面对她的激动和恳求,他只是淡淡的一句,“那只是胚胎,一些细胞组织。它什么都不是,而我也不是谋杀。”
这时一个生命!是他的孩子!
以他的聪明机智,不可能没怀疑过这个可能!
而她,都表现的那么明显,不要他负责,有自己的丈夫,他却依旧要杀了这个孩子!
“我告诉你,你要真做出这么恶毒的事,我一定会杀了你!”
而萧景遇的眼睛依旧冷森森的,“你杀不了我,你没有那个能力。甚至,你也改变不了我的决定!”
这一刻,顾然终于明白,不管说什么都没用了。
这个孩子,从被他发现的那一刻起,就注定要离开了她。
丧母后,她胸腔里憋着的那一口气终于散了,忍不住怆然,泪水滚滚而下,滑落在膝盖上。
她颓败地坐在副驾驶位上,眼睁睁地看着车子开进了一家医院。
这是他安排好的私人医院。医生早就收了钱,等待在手术室里,准备助纣为虐!
一名穿白大褂的医生坐在旋转皮椅上,语意慰然,“手术室已经准备好了,一会儿先做个检查。放心,只是个小手术,要不了多久就好了。”
萧景遇这才松开顾然的肩膀,整理了身上被她挣扎而弄皱的西装,然后走出了办公室。
顾然看着他绝情的背影,也放弃了最后的挣扎。
这种人的孩子,想必血也是冷,生下了也暖不了她孤苦无依的世界。
不如放弃了,也算放过他们彼此。
顾然十分听话,按照医生的要求,安静地躺在床上,任由医生在她肚子上涂了一层凝胶,然后看B超图像。
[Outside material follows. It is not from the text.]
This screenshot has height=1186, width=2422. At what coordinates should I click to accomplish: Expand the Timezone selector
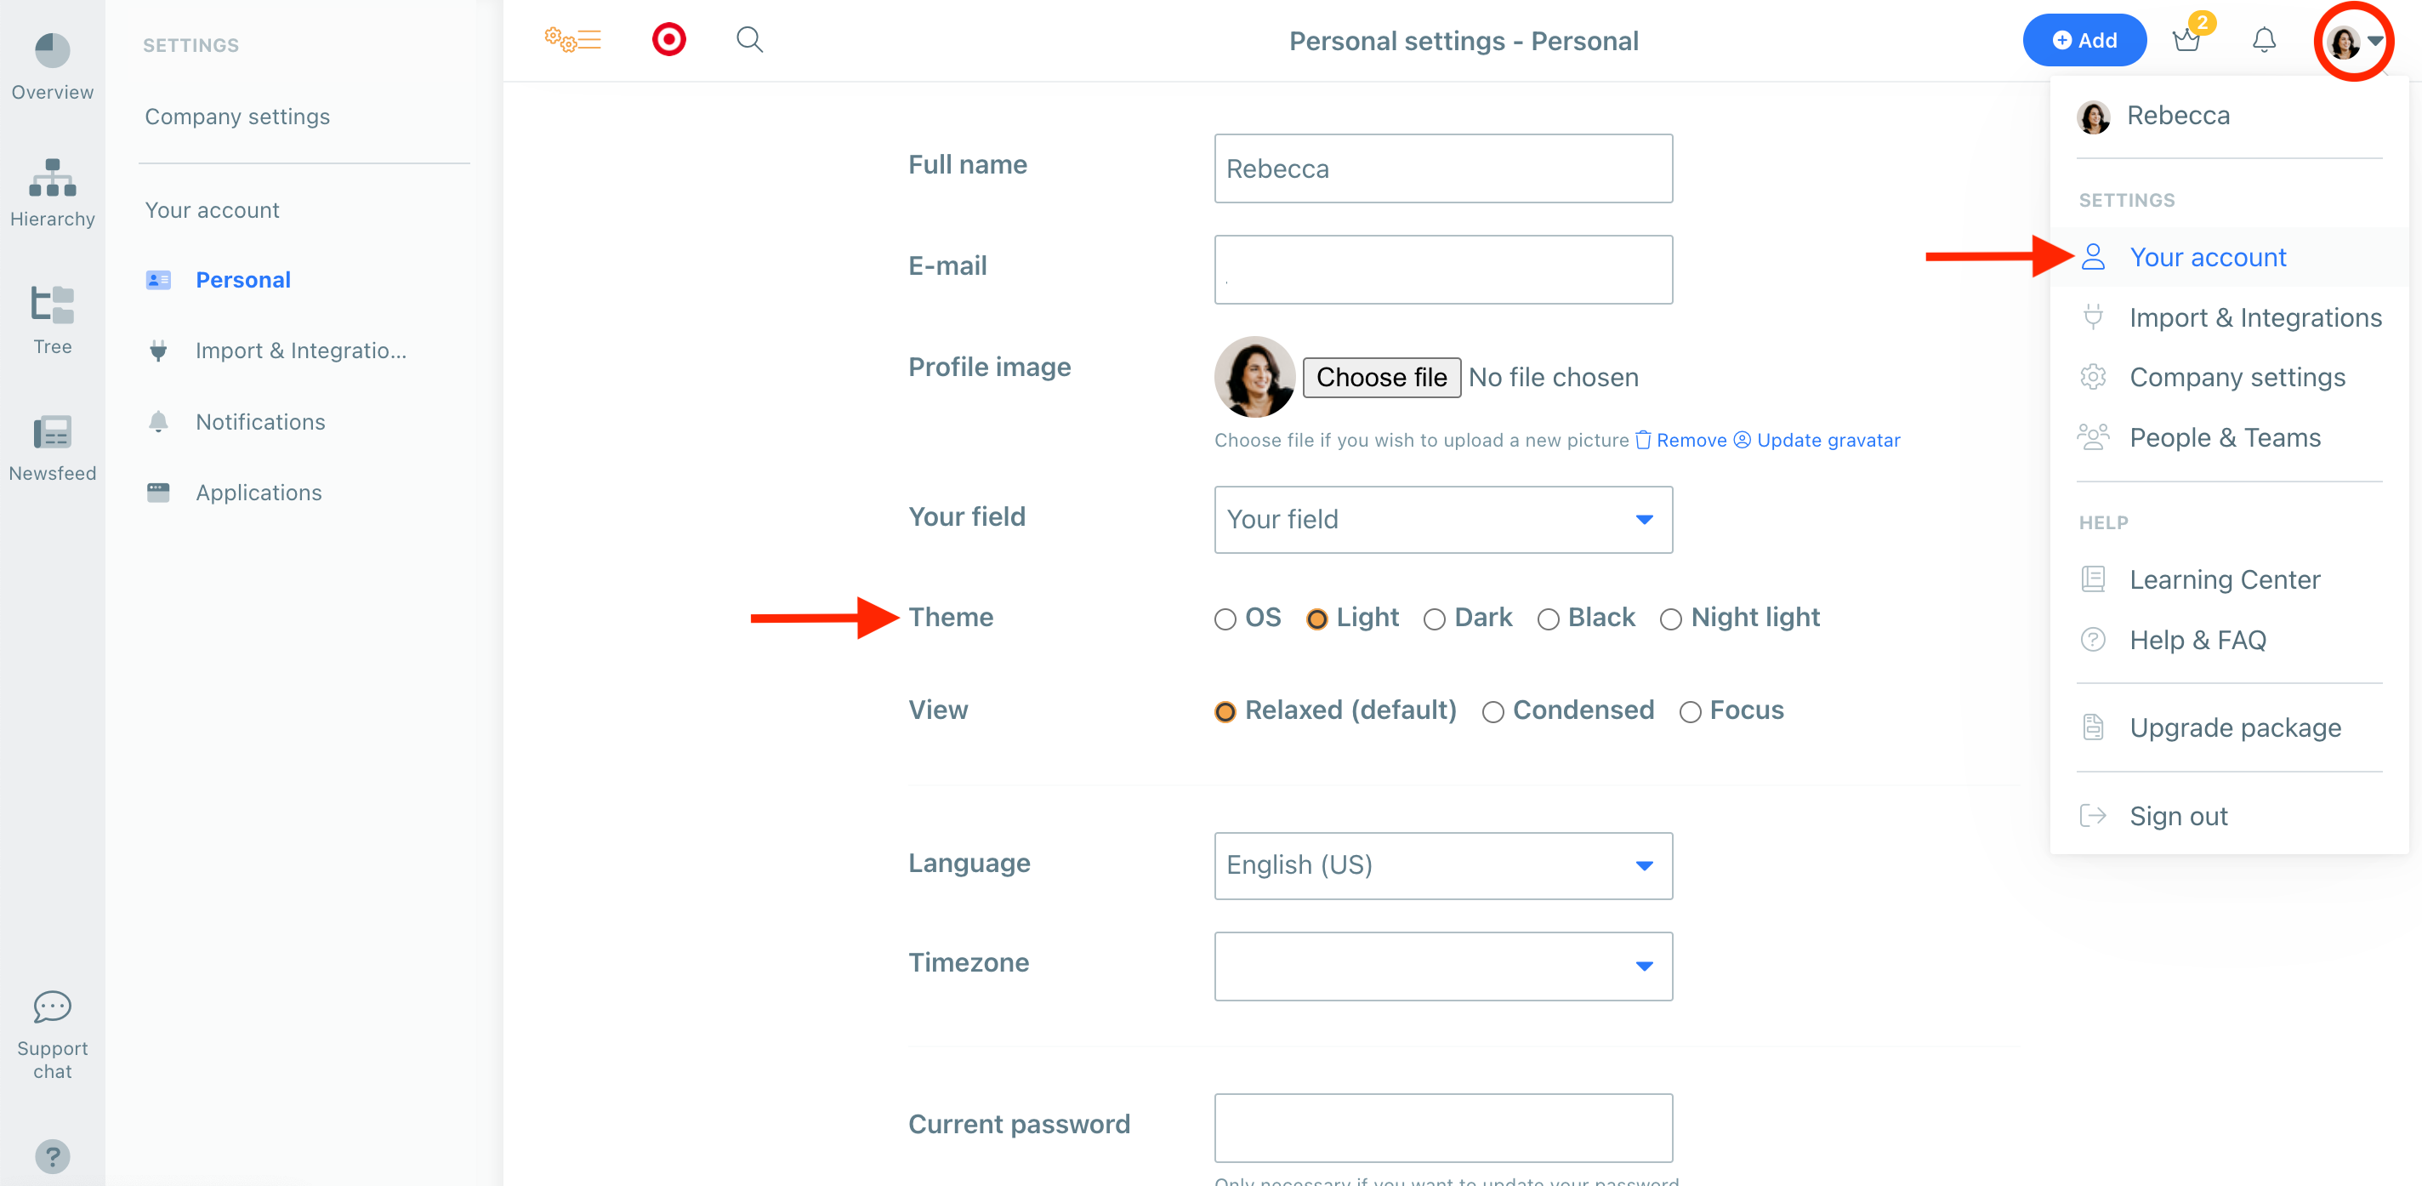tap(1442, 966)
那段过程,沉默的只有她的心跳和呼吸声。
她不知道,自己是怎么熬过来的,脑袋一片空白,心如死灰却仍然烧着一丝不甘心的小火苗,等待萧景遇会突然推开门,告诉她,手术不做了,孩子就生下来吧。
可是,没有。
一切,都是幻想。
她即将被送去手术室里——人为刀俎,她为鱼肉。